With pitched fighting in Damascus, Al Jazeera reports that the Internet is down across Syria, and mobile phone services also disrupted in some areas. Syrian state TV denied the blackout is nationwide, but Renesys, a US-based network security firm that studies Net disruptions, said Syria has effectively disappeared from the Internet. There is some talk that the Net blackout may be due to insurgent attacks, but the regime seems to be conniving in it, at the very least. Recall that when Mubarak pulled the same stunt in January 2011, it proved to be the 10-day countdown to his overthrow.
Syrian rebels (for a second time, by our count) claim to have shot down a government MiG fighter jet, near the Turkish border. NPR has the dramatic crash on video, and reports that the critical weapon was a portable shoulder-fired surface-to-air missile called a MANPAD. Recall that MANPADs are at play in some of the conspiracy theorizing about the Benghazi affair.
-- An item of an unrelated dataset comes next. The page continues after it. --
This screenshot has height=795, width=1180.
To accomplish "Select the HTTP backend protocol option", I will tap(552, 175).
Did these missiles come from Libya, with US lubrication?
Turkey is still waiting on NATO to make a decision on Ankara's request for the deployment of missile defense batteries along its border with Syria. Even while making the request, President Abdullah Gul tried to sound reassuring, saying a Syrian attack on Turkish territory was unlikely because it would be "madness." (AFP, Nov. 29; VOA, Nov. 26)
Russia's newly-appointed envoy to NATO, Alexander Grushko, warned that deployment of the missilies would mean open involvement by the alliance in the Syrian conflict. "Previously, the alliance officials have repeatedly said that Syria is not Libya, and NATO doesn’t have a role in the Syrian conflict," he said at a meeting with the NATO-Russia Council in Brussels. (PanArmenian, Nov. 30)
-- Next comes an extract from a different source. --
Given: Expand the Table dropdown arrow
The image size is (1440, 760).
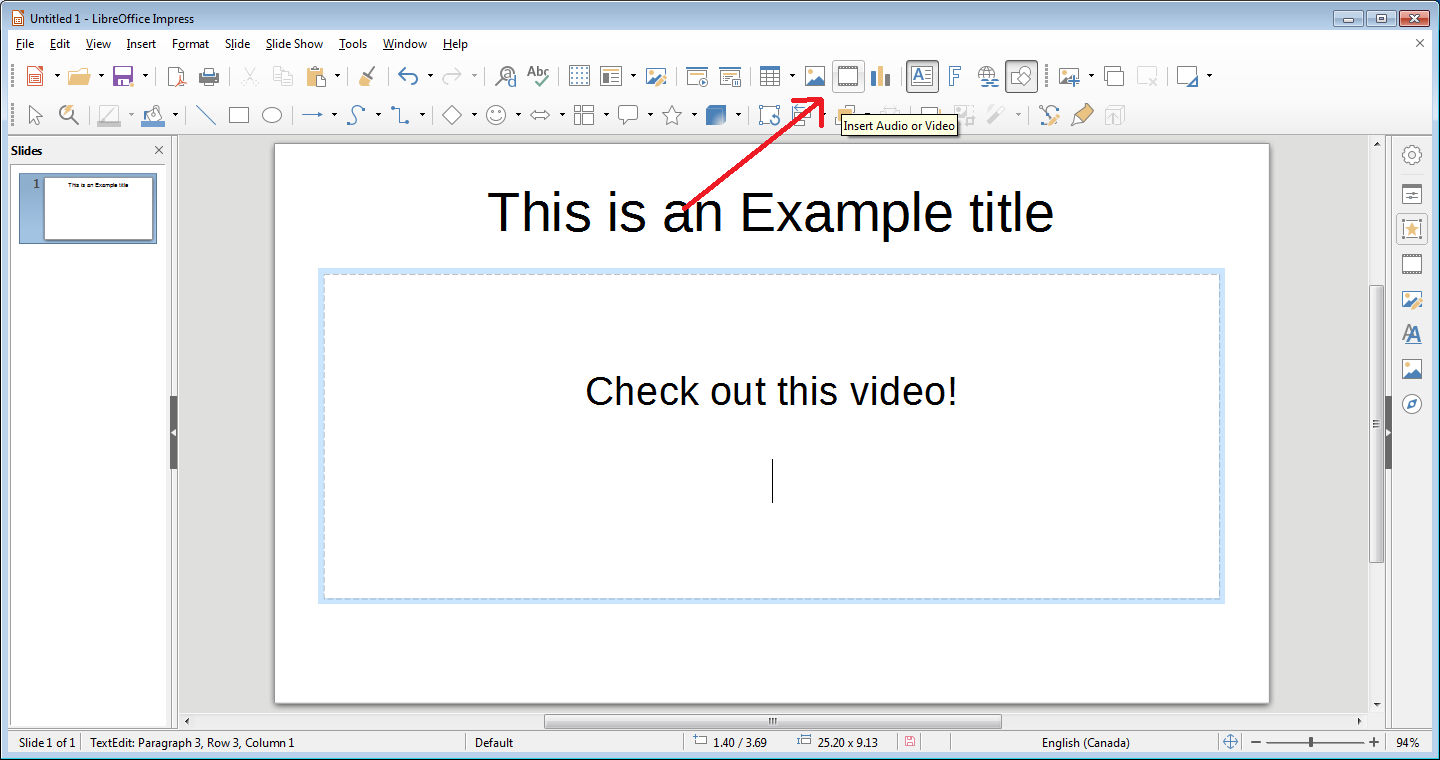Looking at the screenshot, I should [792, 76].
NATO approves missiles for Syrian border
Meeting in Brussels, NATO on Dec. 4 approved the deployment of Patriot anti-missile batteries along Turkey’s border with Syria. NATO’s Secretary General Anders Fogh Rasmussen said the ministers had “unanimously expressed grave concerns” about the use of chemical weapons. (BBC News, Dec. 4)
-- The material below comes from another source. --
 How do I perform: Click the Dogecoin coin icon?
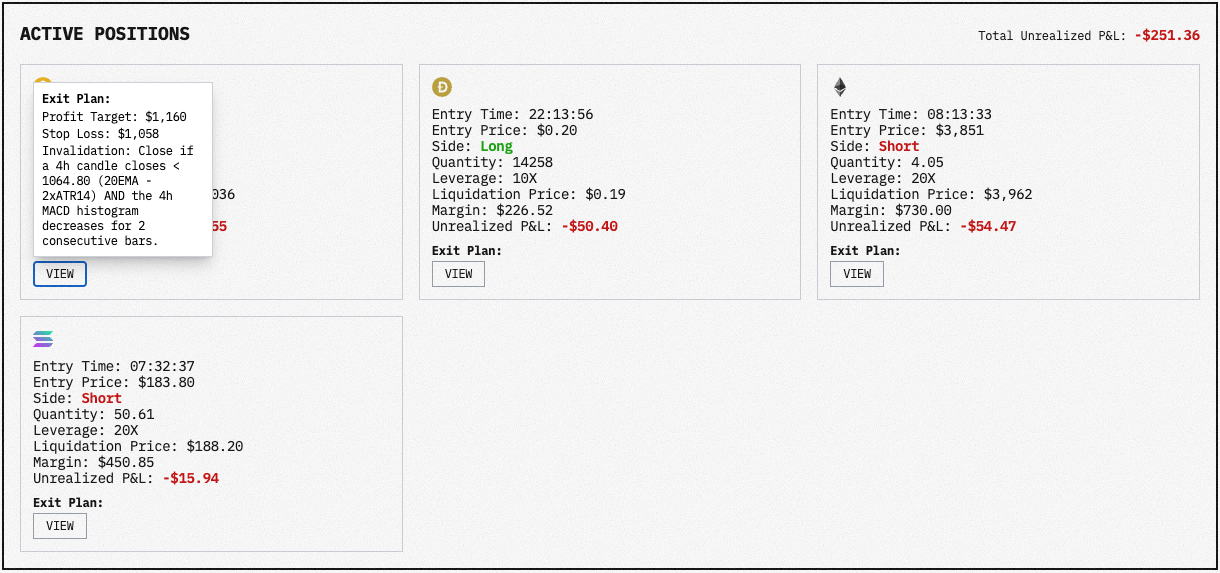point(441,87)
At least 29 were killed—including a teacher and several students—when a mortar strike hit a shcool in the Damascus suburb of Bteeha that day. The regime and rebels each blame the other, of course. (NYT, Dec. 4)
NATO missiles deployed to Syrian border
A NATO convoy has left the Netherlands for Turkey with a battery of Patriot missiles to be deployed on the Syrian border, BBC News reported Jan. 7. Three days later, BBC News reported new ballistic missile strikes by the Syrian government against rebel-held territory in the north. Jan. 15 bomb blasts at Aleppo University left nearly 90 dead, with the opposition and regime predictably both blaming each other. (AP, The Guardian, Jan. 16; The Lede, Jan. 15)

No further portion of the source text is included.